Required action:
Find the word "Viewport" in the records and copy every line where it occurs.

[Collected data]
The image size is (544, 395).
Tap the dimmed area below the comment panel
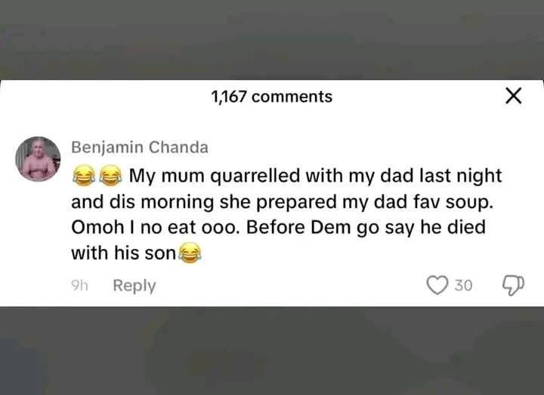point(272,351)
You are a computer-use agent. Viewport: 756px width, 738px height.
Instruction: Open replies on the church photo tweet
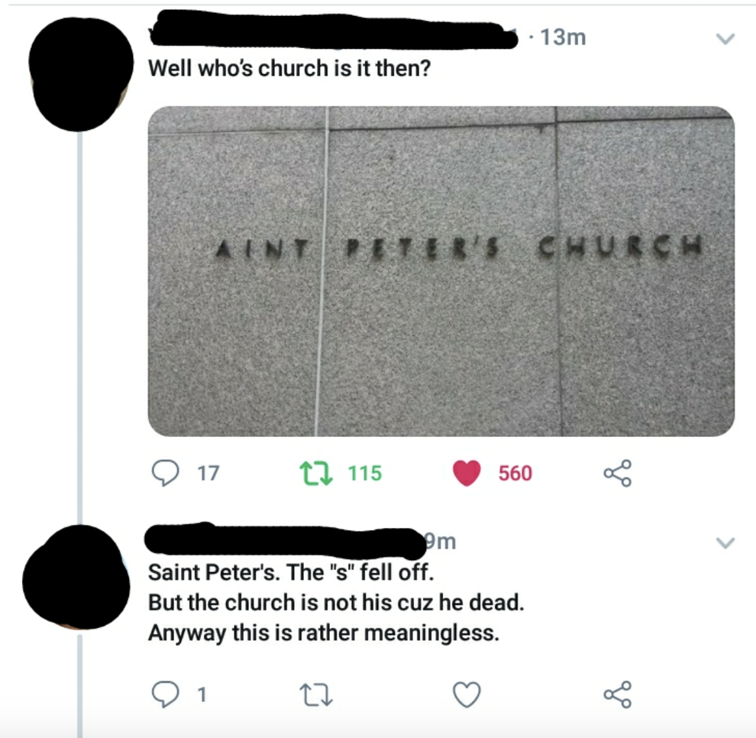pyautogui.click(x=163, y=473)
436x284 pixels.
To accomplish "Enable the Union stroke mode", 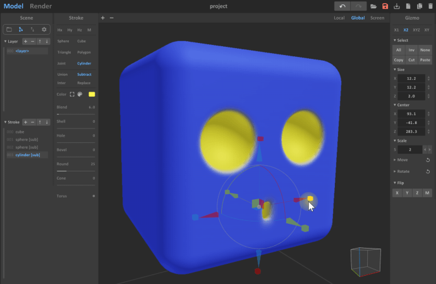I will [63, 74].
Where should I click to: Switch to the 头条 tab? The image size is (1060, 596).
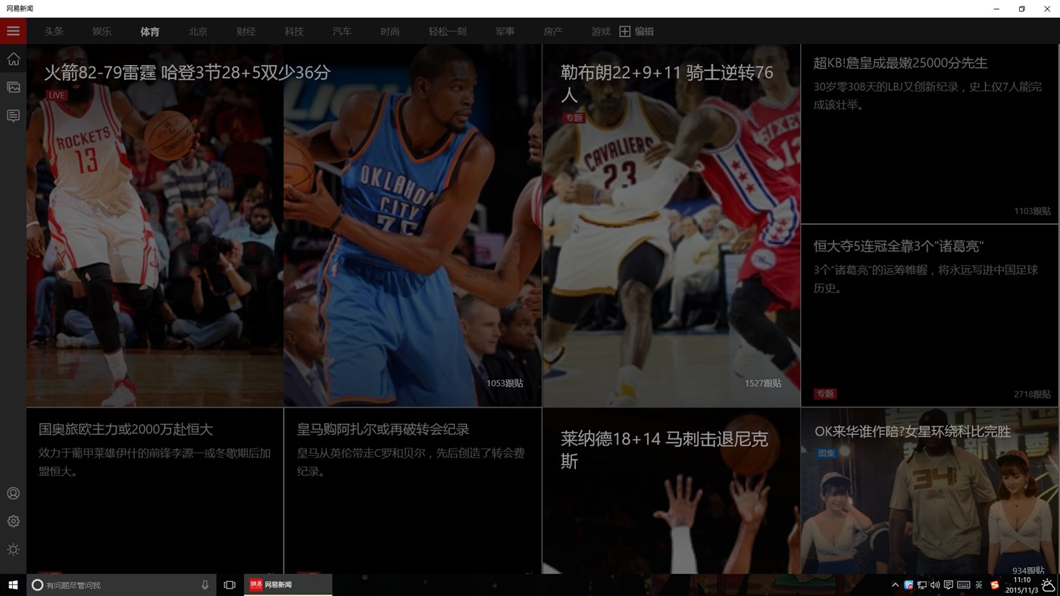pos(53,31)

==

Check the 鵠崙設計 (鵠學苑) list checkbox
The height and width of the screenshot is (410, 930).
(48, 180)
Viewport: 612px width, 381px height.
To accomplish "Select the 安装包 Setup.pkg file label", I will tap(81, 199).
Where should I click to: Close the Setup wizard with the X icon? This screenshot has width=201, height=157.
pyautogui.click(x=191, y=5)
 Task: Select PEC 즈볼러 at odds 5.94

Answer to this problem:
You are a computer-use agent. Viewport: 756px width, 738px height.
Viewport: 612px width, 381px height.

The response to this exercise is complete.